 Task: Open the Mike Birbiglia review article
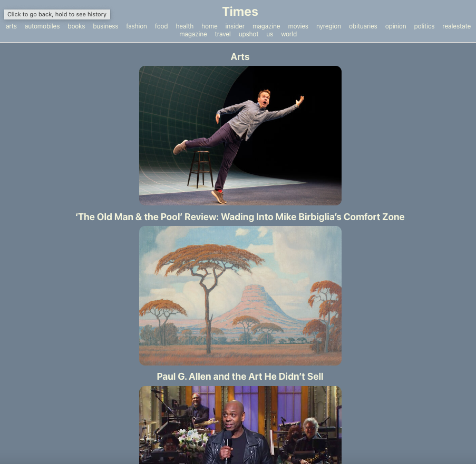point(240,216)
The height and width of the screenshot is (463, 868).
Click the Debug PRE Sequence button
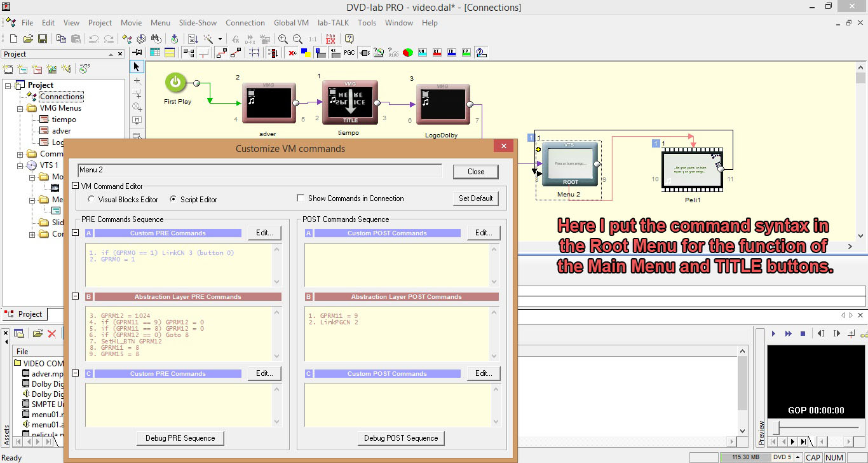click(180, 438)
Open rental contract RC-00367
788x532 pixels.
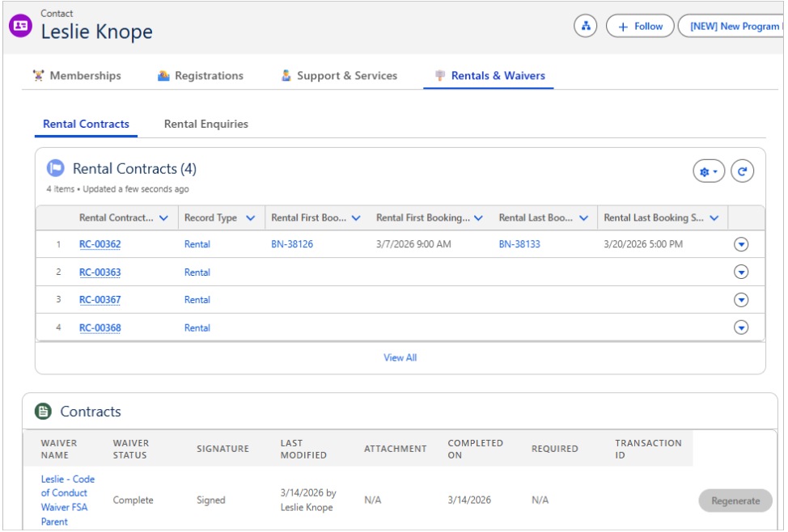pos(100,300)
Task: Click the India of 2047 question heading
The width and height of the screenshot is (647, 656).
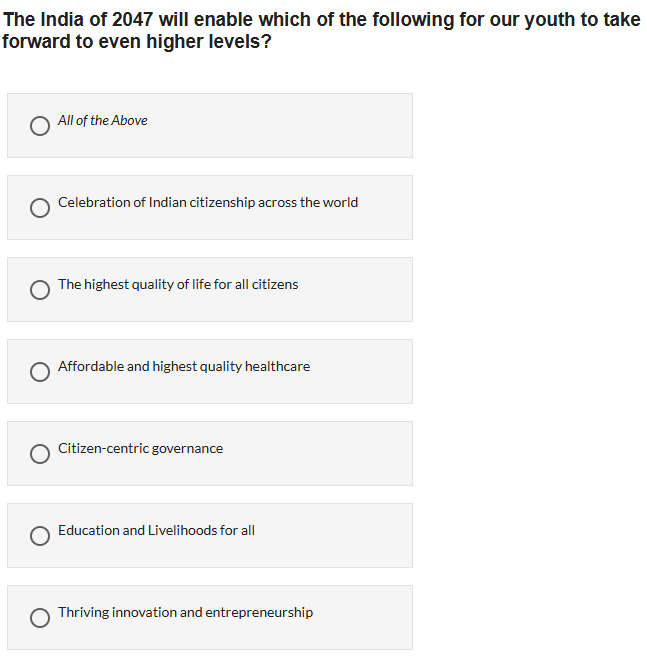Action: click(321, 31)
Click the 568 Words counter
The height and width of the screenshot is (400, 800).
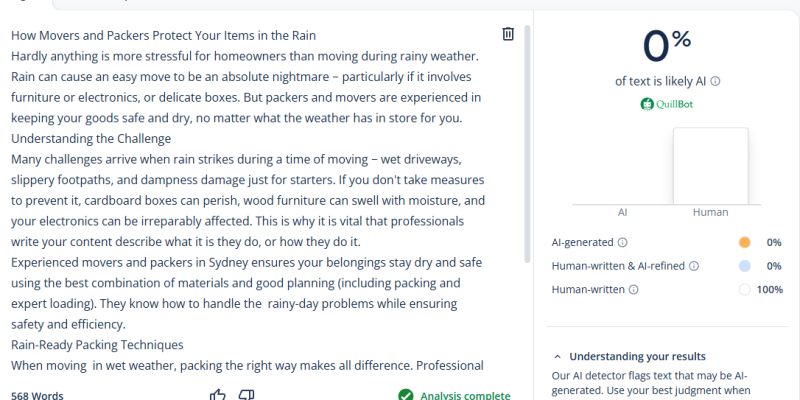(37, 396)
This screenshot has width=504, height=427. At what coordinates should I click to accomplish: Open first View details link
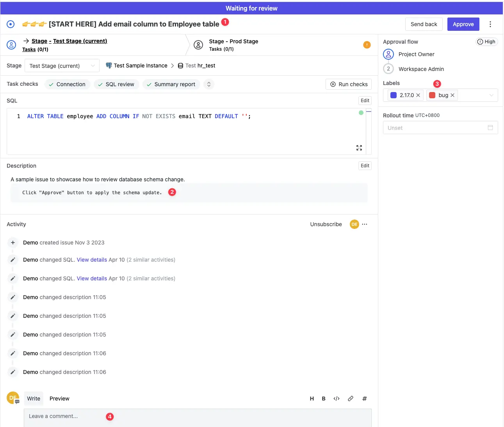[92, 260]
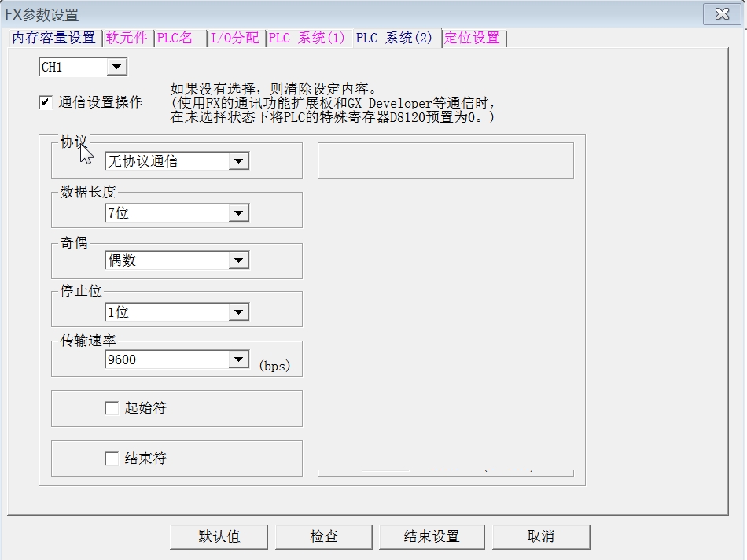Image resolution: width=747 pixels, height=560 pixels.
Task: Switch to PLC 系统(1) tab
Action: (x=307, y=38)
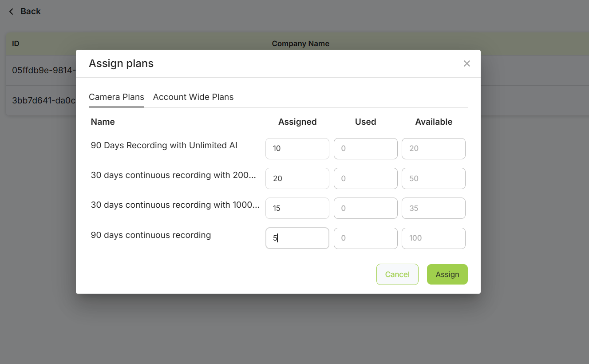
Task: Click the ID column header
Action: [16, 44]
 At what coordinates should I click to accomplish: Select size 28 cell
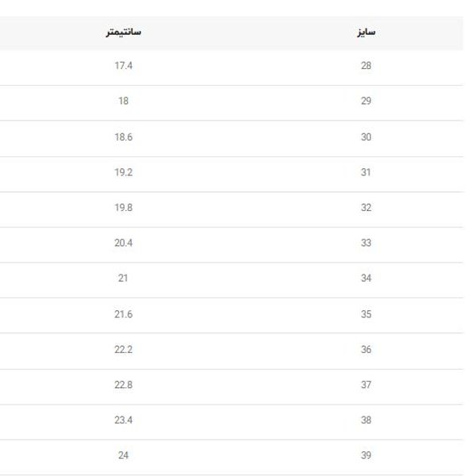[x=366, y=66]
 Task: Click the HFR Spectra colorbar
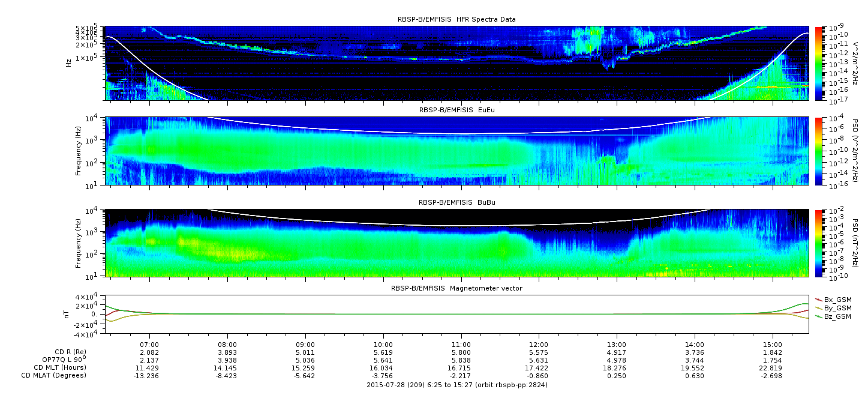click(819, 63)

+ + + + +

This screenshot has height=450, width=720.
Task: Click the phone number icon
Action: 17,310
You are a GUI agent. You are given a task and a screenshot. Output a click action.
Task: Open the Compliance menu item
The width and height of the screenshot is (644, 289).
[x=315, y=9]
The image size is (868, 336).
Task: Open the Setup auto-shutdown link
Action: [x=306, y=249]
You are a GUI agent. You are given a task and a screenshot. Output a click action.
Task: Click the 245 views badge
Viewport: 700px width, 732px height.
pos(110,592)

+ + + + +

Work item:
Go to the line in the material above that contains "The width and height of the screenshot is (644, 289)." and copy exactly from there through the line that contains "Task: Click the 245 views badge", stopping after it.

Result of the exercise:
The width and height of the screenshot is (644, 289).
[x=315, y=9]
The image size is (868, 336).
Task: Open the Setup auto-shutdown link
Action: [x=306, y=249]
You are a GUI agent. You are given a task and a screenshot. Output a click action.
Task: Click the 245 views badge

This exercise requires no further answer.